• GIVEN INFORMATION:
┄┄┄┄┄┄┄┄┄┄┄┄┄┄┄┄┄┄┄┄
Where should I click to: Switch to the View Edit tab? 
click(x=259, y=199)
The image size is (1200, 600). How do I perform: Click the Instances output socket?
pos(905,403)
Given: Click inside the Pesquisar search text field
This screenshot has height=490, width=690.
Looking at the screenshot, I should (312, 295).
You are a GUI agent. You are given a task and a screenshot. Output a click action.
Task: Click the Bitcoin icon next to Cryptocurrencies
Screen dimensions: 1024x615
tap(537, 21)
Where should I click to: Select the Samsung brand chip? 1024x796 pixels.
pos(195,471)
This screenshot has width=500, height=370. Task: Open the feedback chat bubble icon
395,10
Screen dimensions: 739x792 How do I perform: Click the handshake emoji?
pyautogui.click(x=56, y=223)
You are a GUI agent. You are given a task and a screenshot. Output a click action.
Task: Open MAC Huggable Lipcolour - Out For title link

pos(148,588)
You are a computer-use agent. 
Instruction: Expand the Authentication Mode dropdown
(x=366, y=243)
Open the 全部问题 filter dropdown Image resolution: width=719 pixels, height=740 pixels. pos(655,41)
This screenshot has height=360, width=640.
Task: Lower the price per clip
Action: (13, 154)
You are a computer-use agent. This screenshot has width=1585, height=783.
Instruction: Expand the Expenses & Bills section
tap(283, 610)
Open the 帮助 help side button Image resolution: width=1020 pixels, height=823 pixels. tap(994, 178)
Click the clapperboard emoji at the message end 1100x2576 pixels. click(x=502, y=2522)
┄┄┄┄┄┄┄┄┄┄┄┄┄┄┄┄┄┄┄┄
• HOW TO COMPLETE THIS TASK:
Every line with the word "agent" in it should be copied from the listing above.

• TASK ANSWER:
You are a GUI agent. You are given a task and a screenshot. Output a click action.
You are a GUI agent. You are given a task and a screenshot. Output a click action.
You are a computer-use agent. 
You are a computer-use agent. This screenshot has width=1585, height=783.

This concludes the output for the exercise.